Is doing what the tiger is doing. Just using minimal gain on the outputs.
I should check my sims, but remember with Mosfets. Could overcome
the extra 4 or 5 volts you lose to the rail. By just adding a small gain at
the output stage. So doesn't require higher voltage vas or strange mid supply
drivers. As other topologies do. To overcome voltage losses from Mosfets.
I wouldnt call it rail to rail, but it really pushes mosfet up to rail really good.
 
Last edited:
MJ802 were time bombs running off regular +/45V rails in a classic circuit. Replaced way too many of them back in the day.
Allen Organ sold ~10000 of the S-100 amp with one pair MJ802. Extremely reliable at +-36 rail. Has a heat sink about 6"x6"x6", lots of fins. No fan. They could rate it 100 W because that was at 4 ohms. Nobody bought an Allen organ without Allen speakers, which oddly enough, were 4 ohms.
 
At +/-36 volts, that 25 volt second breakdown breakpoint isn’t as much of a pain in the *** as it is at “full” voltage. And a 4 ohm instrument speaker is not the same as a dual-driver hi-fi 3-way tower speaker. Generally easier to drive. One impedance minimum, and not too stupidly off of 4 ohms.
 
  • Like
Reactions: JMFahey
As an experiment back in the day I built a few Tiger type amps , don´t remember which exact model but it was the one with complementary MJ802/4502 and as far as I remember output stage had some voltage gain, was it 2X?
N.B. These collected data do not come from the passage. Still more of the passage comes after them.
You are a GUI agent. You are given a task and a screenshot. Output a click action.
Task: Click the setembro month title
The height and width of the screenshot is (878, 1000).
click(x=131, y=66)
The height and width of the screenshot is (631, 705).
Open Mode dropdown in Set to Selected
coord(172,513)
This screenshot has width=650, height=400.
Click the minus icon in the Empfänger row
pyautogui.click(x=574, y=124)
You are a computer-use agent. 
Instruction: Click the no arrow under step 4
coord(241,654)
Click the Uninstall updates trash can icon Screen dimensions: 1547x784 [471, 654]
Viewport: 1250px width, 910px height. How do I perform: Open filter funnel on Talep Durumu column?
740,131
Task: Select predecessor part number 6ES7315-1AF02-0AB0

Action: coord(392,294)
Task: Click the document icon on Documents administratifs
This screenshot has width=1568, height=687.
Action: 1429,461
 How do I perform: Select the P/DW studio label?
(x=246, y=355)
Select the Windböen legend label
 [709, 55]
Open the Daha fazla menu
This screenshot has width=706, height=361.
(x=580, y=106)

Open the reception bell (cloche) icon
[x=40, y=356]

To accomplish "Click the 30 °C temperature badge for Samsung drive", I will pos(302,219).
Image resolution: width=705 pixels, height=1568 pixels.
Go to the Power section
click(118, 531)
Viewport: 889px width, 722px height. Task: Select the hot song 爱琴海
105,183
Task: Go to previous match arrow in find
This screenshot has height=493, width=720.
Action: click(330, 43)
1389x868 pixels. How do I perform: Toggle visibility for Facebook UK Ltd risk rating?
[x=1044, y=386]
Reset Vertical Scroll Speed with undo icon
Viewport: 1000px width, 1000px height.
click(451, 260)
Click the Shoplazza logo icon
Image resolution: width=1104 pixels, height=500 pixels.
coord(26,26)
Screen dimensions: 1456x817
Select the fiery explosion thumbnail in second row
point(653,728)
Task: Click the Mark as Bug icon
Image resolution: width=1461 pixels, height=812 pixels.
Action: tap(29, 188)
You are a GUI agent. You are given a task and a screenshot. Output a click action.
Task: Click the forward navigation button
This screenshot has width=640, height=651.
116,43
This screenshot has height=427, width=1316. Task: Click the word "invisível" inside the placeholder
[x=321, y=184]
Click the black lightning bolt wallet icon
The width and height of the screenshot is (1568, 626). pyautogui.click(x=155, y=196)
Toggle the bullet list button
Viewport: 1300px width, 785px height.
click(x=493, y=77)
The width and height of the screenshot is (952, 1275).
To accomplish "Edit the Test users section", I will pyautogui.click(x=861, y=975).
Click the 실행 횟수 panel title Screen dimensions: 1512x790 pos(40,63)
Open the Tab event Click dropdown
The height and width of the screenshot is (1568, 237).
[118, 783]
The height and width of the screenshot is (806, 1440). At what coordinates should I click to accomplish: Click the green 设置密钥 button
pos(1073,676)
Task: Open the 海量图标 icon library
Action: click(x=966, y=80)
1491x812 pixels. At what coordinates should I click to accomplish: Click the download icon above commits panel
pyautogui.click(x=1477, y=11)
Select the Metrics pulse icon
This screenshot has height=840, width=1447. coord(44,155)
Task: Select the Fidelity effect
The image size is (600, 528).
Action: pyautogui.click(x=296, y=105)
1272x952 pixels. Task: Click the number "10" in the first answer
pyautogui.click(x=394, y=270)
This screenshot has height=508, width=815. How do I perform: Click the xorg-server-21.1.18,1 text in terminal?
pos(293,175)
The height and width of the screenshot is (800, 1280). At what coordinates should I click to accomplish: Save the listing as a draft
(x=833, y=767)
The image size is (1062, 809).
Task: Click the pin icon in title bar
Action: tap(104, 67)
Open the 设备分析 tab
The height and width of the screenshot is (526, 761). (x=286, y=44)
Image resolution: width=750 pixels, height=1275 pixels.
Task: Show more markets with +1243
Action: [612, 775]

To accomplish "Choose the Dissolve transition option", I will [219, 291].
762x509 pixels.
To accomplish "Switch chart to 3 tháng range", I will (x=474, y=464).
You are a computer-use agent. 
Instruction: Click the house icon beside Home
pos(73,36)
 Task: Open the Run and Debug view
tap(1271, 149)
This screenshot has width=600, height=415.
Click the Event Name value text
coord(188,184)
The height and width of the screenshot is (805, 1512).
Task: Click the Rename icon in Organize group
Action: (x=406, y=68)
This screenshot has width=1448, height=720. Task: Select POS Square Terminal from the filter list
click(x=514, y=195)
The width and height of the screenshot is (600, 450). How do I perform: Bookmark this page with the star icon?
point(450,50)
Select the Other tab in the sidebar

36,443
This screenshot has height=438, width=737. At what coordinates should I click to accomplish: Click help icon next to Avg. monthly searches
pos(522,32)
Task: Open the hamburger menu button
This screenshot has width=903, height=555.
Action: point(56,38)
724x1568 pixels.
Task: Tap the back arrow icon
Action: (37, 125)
But since originals were unobtanium in Argentina, I used aluminum case Motorola 2N3055/MJ2955, and lowered rails to +/-35V
Honest 100W into 4 ohm, worked like a charm and were very robust.

Not good for Guitar (lacked bite) but very acceptable for Bass, driven by an Ampeg BT15 preamp clone (FET + Bipolar).

Almost forgot: original drivers were also unobtanium so used plain vanilla TIP31C/32C.
 
Again, the +/-35 V rails to the rescue. You could almost get away with a single pair of epi 3055/2955 at that voltage. Remember what I said about the voltage division not being equal under drive on the Tigersaurus? All you’ve got to do is get SOME division at +/-35 and the 3055’s will hold up. They take +/-30 all day without resorting to a stacked topology. 802/4502 would too if you lowered the supply. Those original 40409/10 drivers would have some heartache as the 3055 output beta fell to 5, but the TIPs would take it. HF response might not be so pretty but if that’s a don’t-care…..
 
  • Like
Reactions: JMFahey
Indeed
HF Sometimes not a issue with MI amplifiers or at least a bass amp.
That was always the fun. Of course their is plenty of alternatives.
But 2N3055 was a classic transistor as well for early bass amps.
So I like the tribute or traditional aspect to it.
Then again, never having issues with my Acoustic plays into that too.
used a power device as final driver.

Steve Rabe moved forward from ACC and started SWR.
Started using some of the M200 packages.
So any time I see M200 or T03 packages and Quasi
It just looks familiar and comforting to me. Having played with numerous
topologies. It is easy to find reasons not to do it that way.
But really digging in on notes with my old 8x10 fridge.
It has some unexplained magic.
Having many amps plugged into that cab over the years.